Le risque s’en est évidemment accru d’opposer radicalement la diversité et l’universalité en matière de culture. De sorte que si l’on n’y prend garde, la «biologisation» de la culture qui est un excès, pourrait être remplacée par «l’insularisation» rigide de chaque culture. On peut se réjouir aujourd’hui, toutes proportions gardées, que l’écrivain camerounais, Jean-Pierre Fogui ait commis récemment aux Editions l’Harmattan sous le titre : L’universalité de la culture : la preuve par les proverbes, un ouvrage de 339 pages constituant une contribution de taille à la réduction de ce risque d’ «insularisation». L’ouvrage écrit en trois langues, relève avec pertinence l’évolution en série et non en parallèle des cultures humaines.
Il ouvre ainsi la voie à une perception plus adéquate de la spécificité de chaque culture et des rapports entre les cultures. A travers une présentation thématique, alphabétique et herméneutique d’un nombre impressionnant de proverbes, dictons et idiomes de la culture Yemba (plus de 1 500 !). Jean-Pierre Fogui montre avec sa rigueur, comment la quasi-totalité de ces expressions ont chacune leur équivalent dans d’autres cultures à travers la planète. D’où la conclusion philosophico anthropologique qu’il en tire, à savoir que par-delà les intangibles différences géographiques et historiques, les sociétés humaines partagent en réalité un fond culturel commun, lequel les rends à la fois autant différentes que semblables, et les invite, au final, davantage à une coexistence pacifique et mutuellement bénéfique qu’à une confrontation qui ne pourrait être que contre-productive. Pour autant, la portée du livre de Jean-Pierre Fogui ne s’épuise pas dans cette contribution au débat philosophique sur les cultures.
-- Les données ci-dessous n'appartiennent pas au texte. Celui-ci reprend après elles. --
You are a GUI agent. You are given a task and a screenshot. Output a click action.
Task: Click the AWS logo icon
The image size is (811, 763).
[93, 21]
L’ouvrage est également d’un apport indiscutable au triple plan taxonomique, linguistique et historique ; pour plusieurs raisons. D’abord, il dresse un listing riche et très fonctionnel des proverbes de l’Ouest Cameroun et plus spécifiquement de l’aire linguistique Yemba, véritables portes d’entrée de la culture de ce groupe –et donc de sa langue. A cet égard , on peut dire que le premier grand livre des proverbes Yemba vient de paraître. Ensuite, cette œuvre inaugure une nouvelle manière de prononcer, de transcrire et d’apprendre la langue Yemba, non sans les égards dus aux linguistes professionnels dont il salue et encourage au passage, l’effort en cours sur le développement et la vulgarisation de l’alphabet de cette langue qu’il n’a eu de cesse de défendre et d’illustrer. Enfin, L’universalité de la culture : la preuve par les proverbes se relève au fil des pages comme un jalon décisif sur le chemin de la nécessaire entreprise de sauvetage des langues maternelles camerounaises dont le phénomène de la mondialisation contribue malheureusement à aggraver le risque de disparition sous nos yeux, malgré nous, ou, parfois hélas, à cause de nous, c’est-à-dire avec notre complicité, active ou passive.
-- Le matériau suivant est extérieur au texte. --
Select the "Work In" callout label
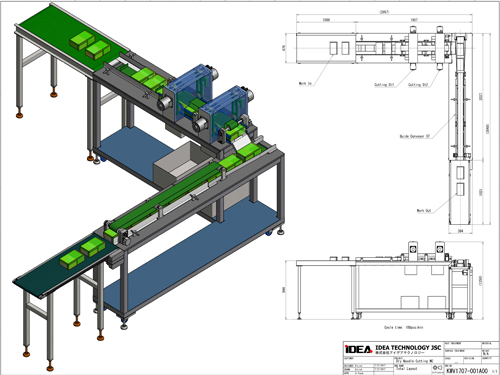This screenshot has width=500, height=375. [305, 83]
Dédié au peuple Bafou en général, et à sa jeunesse en particulier, ce maître ouvrage du projet de réappropriation – revalorisation de notre patrimoine culturel, esquissé en 1995 dans Plaidoyer pour notre culture vient, à point nommé, les réveiller de ce sommeil momifiant dans lequel ils sont plongés et leur prescrire du même coup, la mission sacrée de maintenir vivace le flambeau ainsi allumé. Observateur averti, attentif et positivement critique des mouvements qui traversent notre société, Jean-Pierre Fogui vient, une fois de plus, de montrer le bon chemin : celui de la dignité et de la fierté à retrouver, en tournant résolument le dos à l’aliénation –forcenée ou inconsciente– dans laquelle se complaisent nombre d’entre nous. Pour toutes ces raisons –et mille autres à découvrir à la lecture de ce livre multidimensionnel et accessible à tous–, L’universalité de la culture: la preuve par les proverbes, vaut largement le détour pour chacun d’entre nous, si tant est que nous voulons, comme nous devrions, apporter notre contribution personnelle, fût-elle modeste, à la renaissance de notre culture si chère à cet auteur, intellectuel de haut vol, homme politique, et chef traditionnel profondément ancré dans son humus culturel.